PROBLEM TO WORK ON: Write out word for word each line from the one containing "Where should I" through the close of the listing, including both ends. Pictures do not belong in the copy.

********

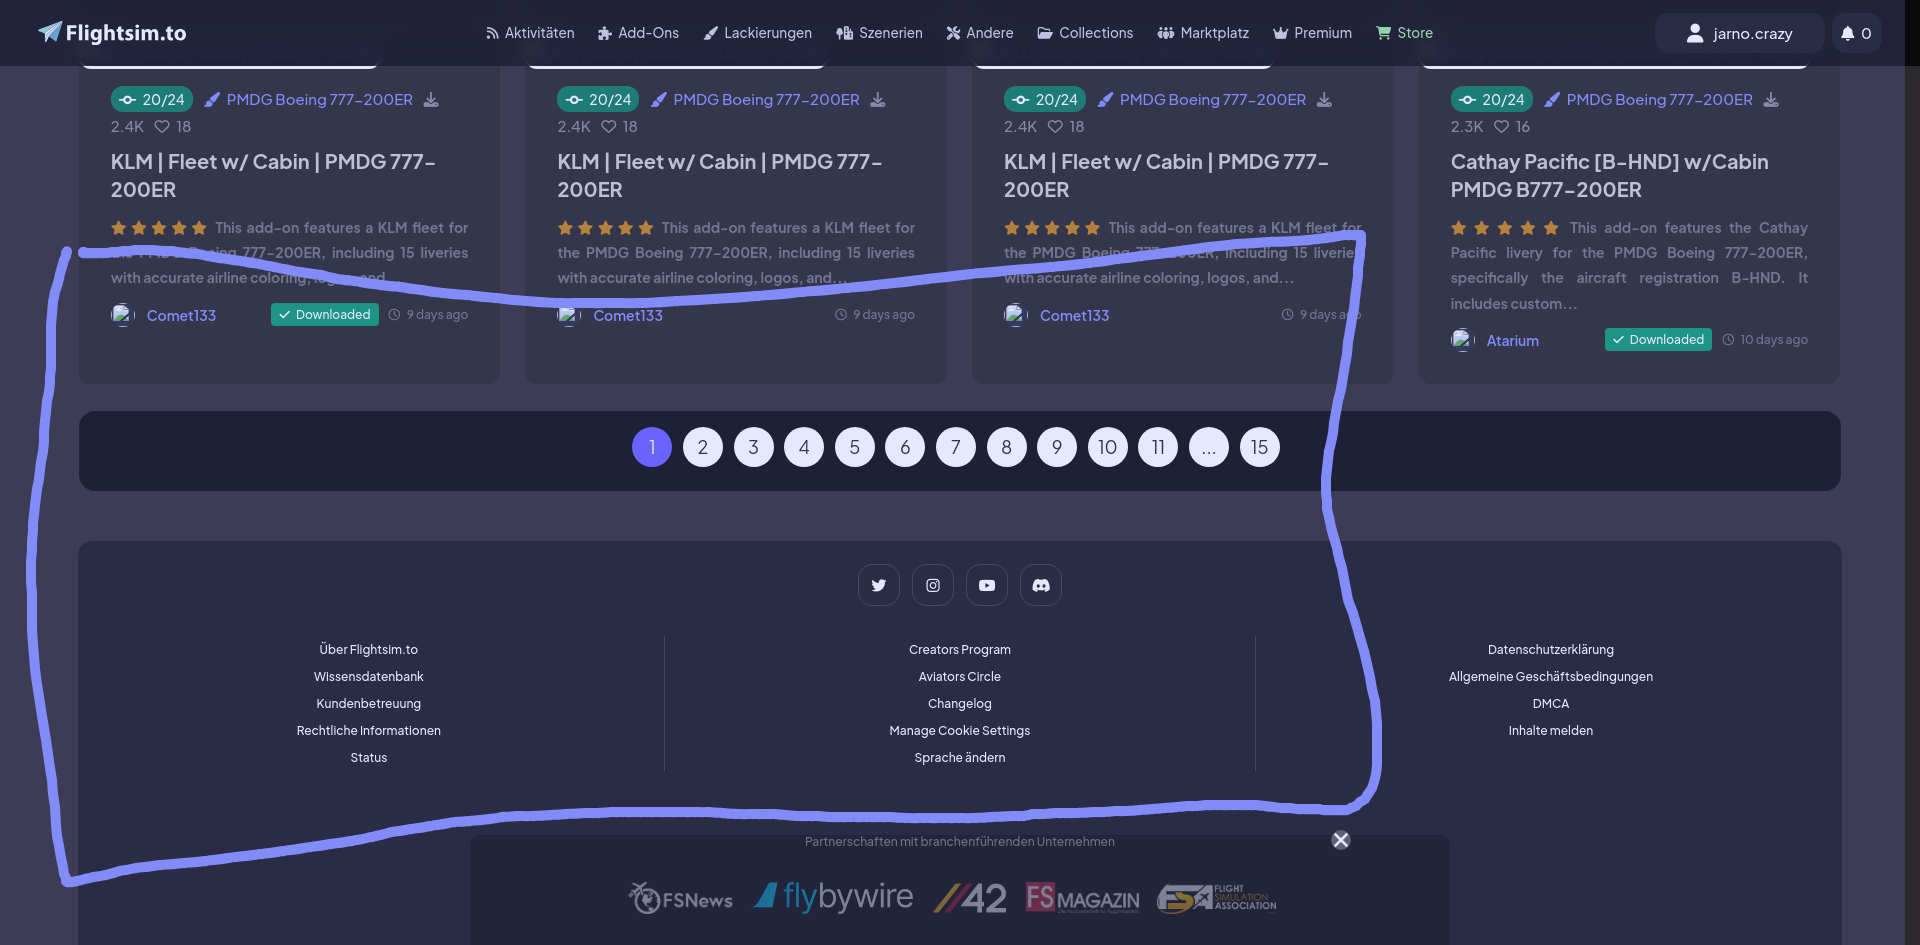
Task: Go to the Store page
Action: pyautogui.click(x=1404, y=33)
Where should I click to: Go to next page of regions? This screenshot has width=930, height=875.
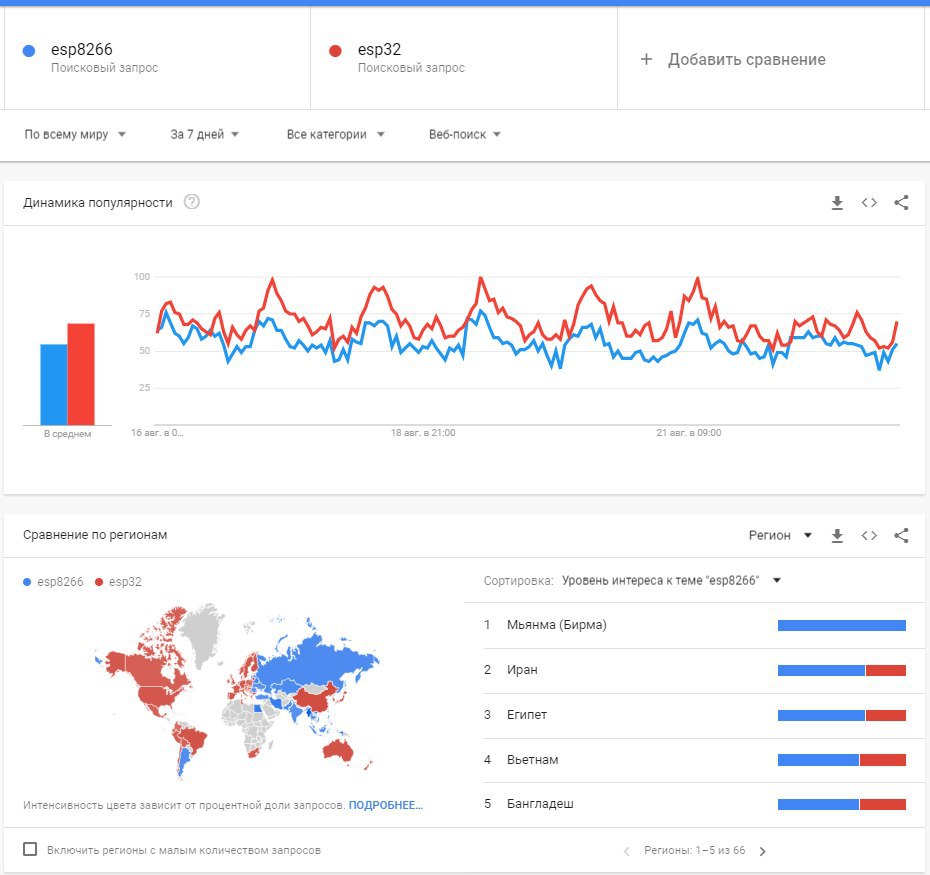point(763,852)
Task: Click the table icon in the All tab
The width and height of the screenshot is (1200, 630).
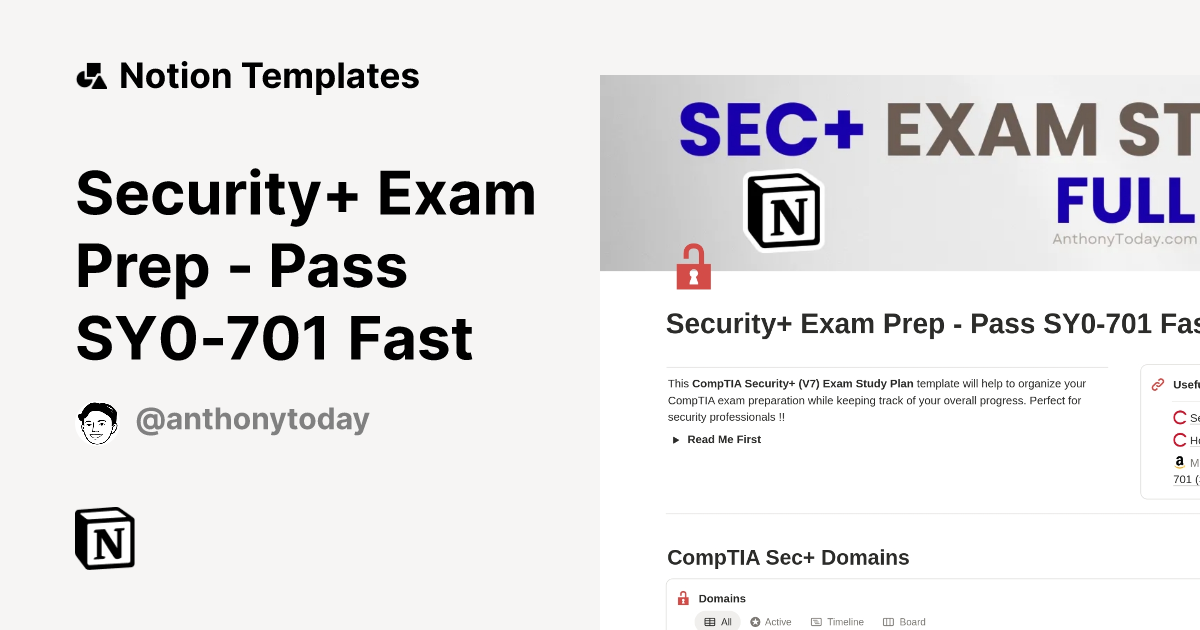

********

WRITTEN RESPONSE:
Where should I click to: Go to next page of regions? This screenshot has width=930, height=875.
point(763,852)
Task: Click the table icon in the All tab
The width and height of the screenshot is (1200, 630).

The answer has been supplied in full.